Comment êtes-vous arrivée à intégrer le collectif Femmes à la Caméra ?
J’ai été appelée au téléphone par les Inrocks au printemps 2018, et ils m’ont demandé si j’avais subi du harcèlement dans ma vie professionnelle. Ce à quoi j’ai répondu que non. Mais
trois minutes après avoir raccroché je me suis rendu compte que oui. La question étant un peu directe, je n’ai pas réalisé, simplement parce que je n’en avais pas pris conscience avant, qu’il y avait eu des situations délicates.
Quelques mois plus tard, une collègue, qui m’avait déjà contactée au début de l’été pour monter la future Union des Chefs Opérateurs, m’a parlé d’une soirée organisée par la SRF où quatre professionnelles cheffes de poste étaient interviewées par deux journalistes. Cette soirée a réveillé d’autres prises de conscience. Et le lendemain j’ai été invitée à une soirée de Femmes à la Caméra (qui n’était pas encore le collectif actuel).
Des femmes de l’AFC avaient reçu le même appel des Inrocks sur moi concernant le harcèlement sexuel. Elles s’étaient réunies depuis mars afin d’en discuter, de partager leurs questions.
Ces moments d’échanges entre femmes du métier m’ont fait un bien fou parce que j’ai pu identifier un mal-être, une difficulté d’être/d’exister professionnellement et ainsi la relier à quelque chose qui existe. Ce qui a été très fort pour moi, c’est aussi que j’ai réussi à me présenter d’une manière valorisante. Du fait de l’écoute particulière, mon parcours sinueux a été perçu comme une richesse et a suscité de l’intérêt de la part de plusieurs femmes présentes. C’était pour moi une première. C’est ce qui a fait que j’ai continué à aller chaque mois aux réunions des FALC. C’était très stimulant, ça apportait de la confiance, de la reconnaissance.
Progressivement est née l’envie de créer des événements. Comme nous n’étions pas suffisamment prêtes pour le Micro-Salon en 2019, nous avions fait une apparition très simple : un diaporama de photos, pour trancher avec la représentation qu’on peut se faire des femmes derrière la caméra, place habituellement occupée majoritairement par des hommes, les femmes y restant peu visibles. Le diaporama était diffusé sur les écrans de différents
loueurs.
Qu’avez-vous fait par la suite ?
En septembre 2019 s’est posée la question de la visibilité du collectif, notamment la possibilité de faire une page sur le site de l’AFC, ce qui posait question car une partie d’entre nous ne faisait pas partie de l’AFC. Donc on s’est dit qu’on allait faire un site, mais il fallait pour cela être une entité officielle (entre-temps L’Union des Chefs Opérateurs s’était créée en janvier). Je voyais bien à ce moment-là les premières difficultés que rencontrait cette association; ça commençait à être un peu lourd au niveau de la gestion socio-politique. C’est alors que j’ai proposé aux membres de FALC qu’on adopte le statut de collectif.

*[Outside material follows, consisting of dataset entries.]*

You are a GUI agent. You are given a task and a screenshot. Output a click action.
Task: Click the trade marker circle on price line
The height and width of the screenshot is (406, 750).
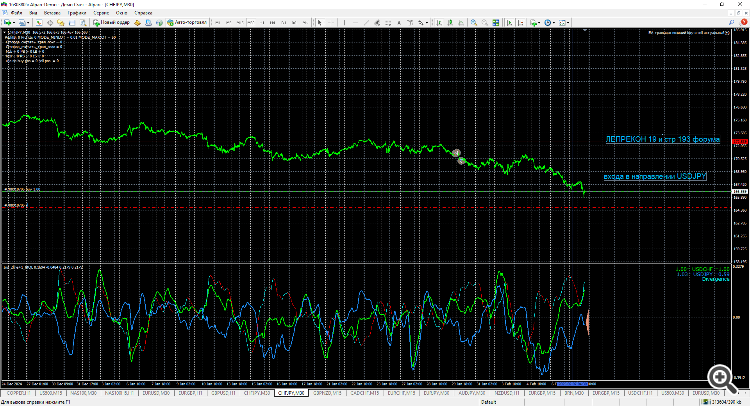tap(457, 153)
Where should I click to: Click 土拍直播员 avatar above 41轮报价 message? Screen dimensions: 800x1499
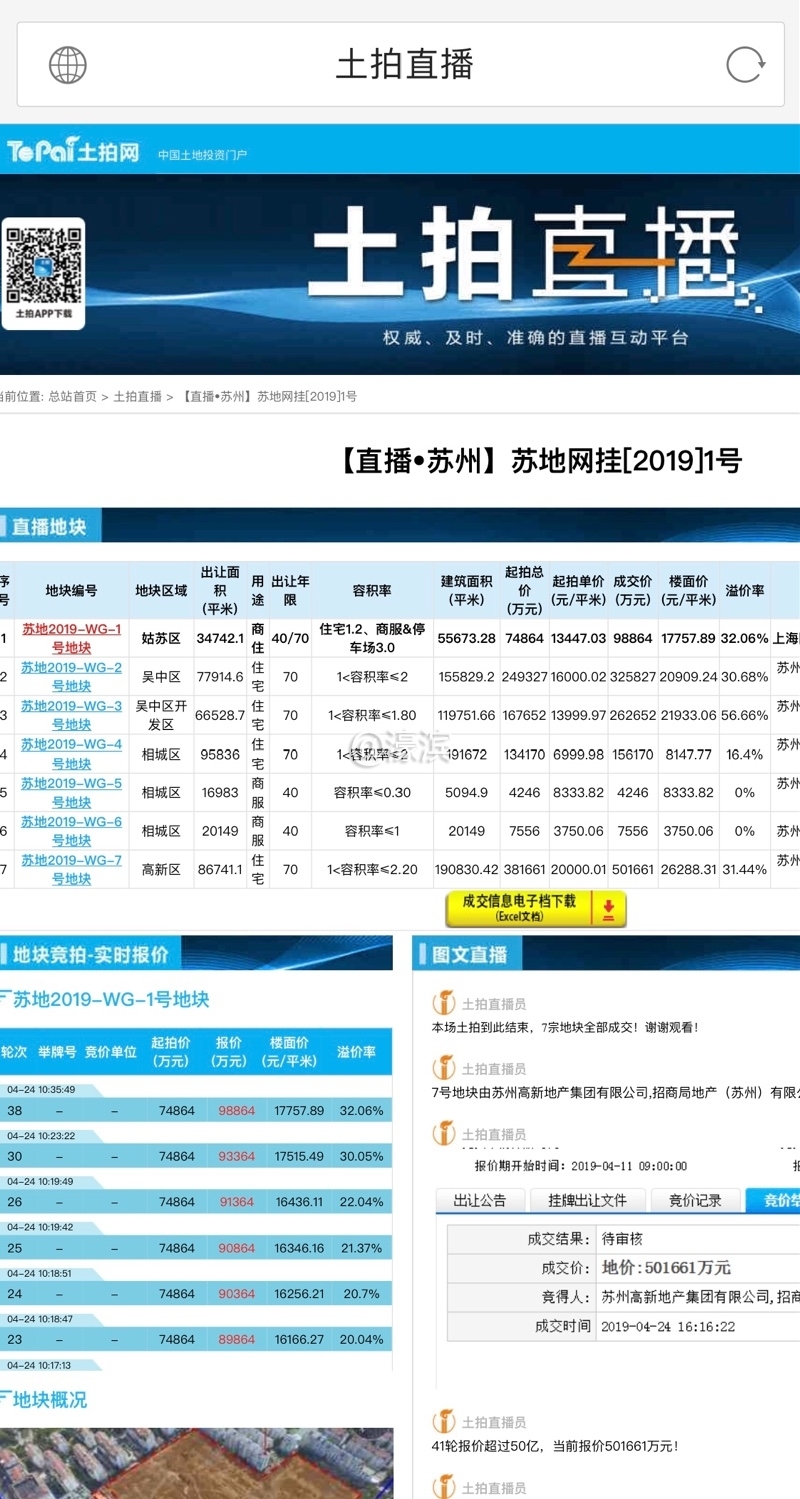(x=443, y=1421)
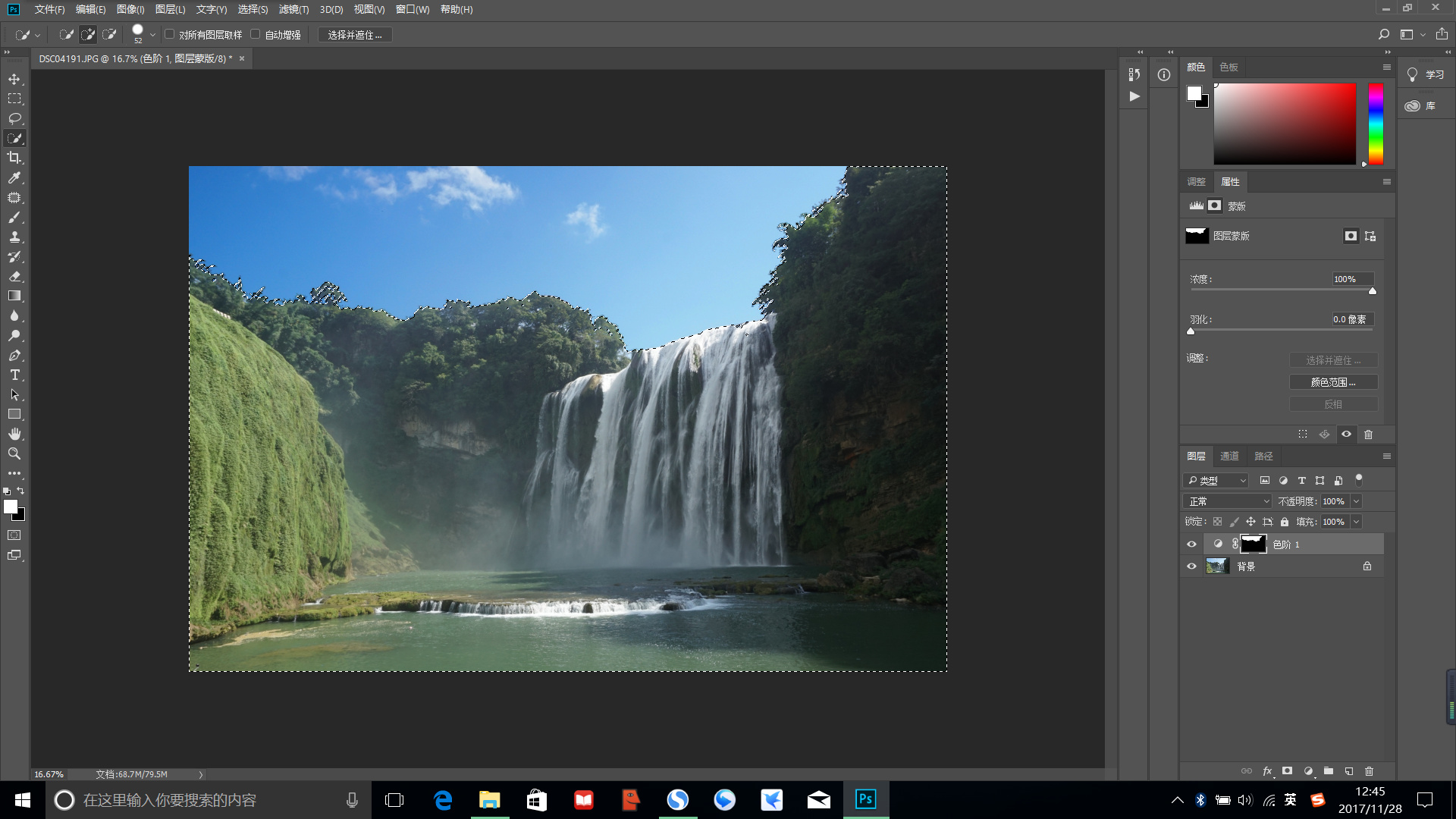Click the 选择并遮住... button in options bar
Screen dimensions: 1456x819
point(354,35)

C’est comme ça que nous sommes nées de manière presque officielle puisqu’un collectif, c’est plus informel qu’officiel. Entre L’Union des Chefs Opérateurs et le collectif, beaucoup de mon
temps de travail était aspiré, alors que j’étais déjà présidente du Studio Belleville qui travaille plutôt en postproduction sonore. Je faisais aussi différentes interventions en faveur de la formation à l’image.